Штюрмер в это время находился уже в Петропавловской крепости. Я сказал только следователю, что все это прямая ложь, и я уверен, что Государь не придал ей никакого значения. Входить в подробные объяснения с посторонним человеком мне не хотелось, но лично мне было просто обидно, что Государю рассказывались небылицы и перед ним старались оклеветать человека не известно даже для чего.

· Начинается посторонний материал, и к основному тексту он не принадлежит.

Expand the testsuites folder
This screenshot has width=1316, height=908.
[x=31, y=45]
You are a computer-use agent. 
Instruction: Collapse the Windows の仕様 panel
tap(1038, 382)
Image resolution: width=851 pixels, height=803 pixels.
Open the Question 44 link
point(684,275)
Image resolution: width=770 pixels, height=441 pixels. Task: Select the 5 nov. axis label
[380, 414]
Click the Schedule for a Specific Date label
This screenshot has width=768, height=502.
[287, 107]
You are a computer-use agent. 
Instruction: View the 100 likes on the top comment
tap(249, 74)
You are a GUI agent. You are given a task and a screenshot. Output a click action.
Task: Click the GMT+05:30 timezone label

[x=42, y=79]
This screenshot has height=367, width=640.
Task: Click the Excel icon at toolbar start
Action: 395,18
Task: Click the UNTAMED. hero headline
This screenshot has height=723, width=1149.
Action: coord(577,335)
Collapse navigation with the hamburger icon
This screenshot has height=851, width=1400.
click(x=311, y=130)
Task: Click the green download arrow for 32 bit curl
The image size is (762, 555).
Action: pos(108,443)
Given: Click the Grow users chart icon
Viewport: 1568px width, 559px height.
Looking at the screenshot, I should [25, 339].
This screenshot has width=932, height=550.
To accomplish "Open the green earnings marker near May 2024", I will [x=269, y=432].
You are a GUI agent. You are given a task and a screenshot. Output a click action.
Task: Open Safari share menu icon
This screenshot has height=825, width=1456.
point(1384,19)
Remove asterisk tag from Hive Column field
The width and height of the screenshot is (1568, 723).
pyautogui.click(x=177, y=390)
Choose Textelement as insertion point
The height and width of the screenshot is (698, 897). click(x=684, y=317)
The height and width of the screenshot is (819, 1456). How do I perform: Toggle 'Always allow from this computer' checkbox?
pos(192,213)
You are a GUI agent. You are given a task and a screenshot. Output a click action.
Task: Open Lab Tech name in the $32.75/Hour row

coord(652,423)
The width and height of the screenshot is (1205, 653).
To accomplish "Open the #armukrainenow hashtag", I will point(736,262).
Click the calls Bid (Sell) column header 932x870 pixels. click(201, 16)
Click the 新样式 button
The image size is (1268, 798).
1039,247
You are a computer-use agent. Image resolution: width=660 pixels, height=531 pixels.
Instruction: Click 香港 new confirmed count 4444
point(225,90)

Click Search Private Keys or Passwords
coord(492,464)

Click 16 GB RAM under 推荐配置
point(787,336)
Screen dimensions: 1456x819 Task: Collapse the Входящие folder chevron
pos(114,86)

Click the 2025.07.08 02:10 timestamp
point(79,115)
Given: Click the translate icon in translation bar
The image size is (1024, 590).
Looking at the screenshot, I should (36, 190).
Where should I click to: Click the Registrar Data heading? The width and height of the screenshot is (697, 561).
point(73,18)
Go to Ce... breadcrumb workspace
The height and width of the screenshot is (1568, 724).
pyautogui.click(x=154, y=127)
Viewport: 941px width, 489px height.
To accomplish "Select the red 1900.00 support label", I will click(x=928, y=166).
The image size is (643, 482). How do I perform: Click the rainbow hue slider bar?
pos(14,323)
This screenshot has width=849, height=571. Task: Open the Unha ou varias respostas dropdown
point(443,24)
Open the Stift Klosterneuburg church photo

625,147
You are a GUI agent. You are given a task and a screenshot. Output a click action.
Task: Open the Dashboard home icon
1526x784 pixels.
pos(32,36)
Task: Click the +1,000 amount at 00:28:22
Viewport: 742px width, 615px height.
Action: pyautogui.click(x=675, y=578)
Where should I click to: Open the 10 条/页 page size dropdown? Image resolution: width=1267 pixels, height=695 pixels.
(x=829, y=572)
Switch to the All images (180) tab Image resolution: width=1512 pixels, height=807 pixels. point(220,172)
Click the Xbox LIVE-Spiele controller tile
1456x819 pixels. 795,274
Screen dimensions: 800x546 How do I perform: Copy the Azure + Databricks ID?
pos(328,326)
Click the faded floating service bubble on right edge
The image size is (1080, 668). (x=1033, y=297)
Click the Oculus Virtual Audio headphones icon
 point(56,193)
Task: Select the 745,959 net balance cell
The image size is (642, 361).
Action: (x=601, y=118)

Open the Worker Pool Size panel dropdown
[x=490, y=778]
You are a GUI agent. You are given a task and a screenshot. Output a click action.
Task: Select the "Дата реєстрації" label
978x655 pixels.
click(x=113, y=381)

Не мог же Штюрмер не знать, через ту же группу правых, к которой принадлежал и сам, что я не только не играл никакой роли в образовании прогрессивного блока, но и держал себя в стороне от всяких группировок и течений, никогда и ни в чем не проявляя моего оппозиционного настроения, которого и вовсе не было во мне. Не мог он также не знать, что лидер правых Дурново не раз открыто говорил, что сожалеет, что я не принадлежу к его группе, но не может не относиться с уважением к моей сдержанности, противополагая ее неукротимому отношению к событиям Гр. Витте, не скрывавшего своей озлобленности на то, что он не у власти. Таким поступком Штюрмер не ограничивал, однако, своего отношения ко мне.
Из опубликованной советской властью в 1926 году переписки между Государем и Императрицей Александрой Феодоровной за 1916 год, с несомненностью видно, что о таком же моем участии и о моей руководящей роли в составе прогрессивного блока в Государственном Совете, Штюрмер рассказывал, в тех же выражениях Императрице, прибавляя к своей лжи и сообщения о какой-то моей интриге против отдельных Министров и в частности против Князя Шаховского, которого я тогда почти не знал, не говоря о том, что я не имел никакого доступа, да и не искал его — ни к правительству, ни в такие круги, от влияния которых зависла судьба Министров. Его наветами и прямою клеветою только и можно объяснить ту обидную для меня характеристику, которая отразилась на Ее письмах боле двух лет спустя после моего увольнения.
Удивительнее всего было, однако, то, что одновременно с клеветою на меня тот же Штюрмер, без всякой нужды, делал мне какие-то авансы, о которых была речь в своем месте, и так же беззастенчиво лгал, но только в другом направлении и притом без всякой надобности.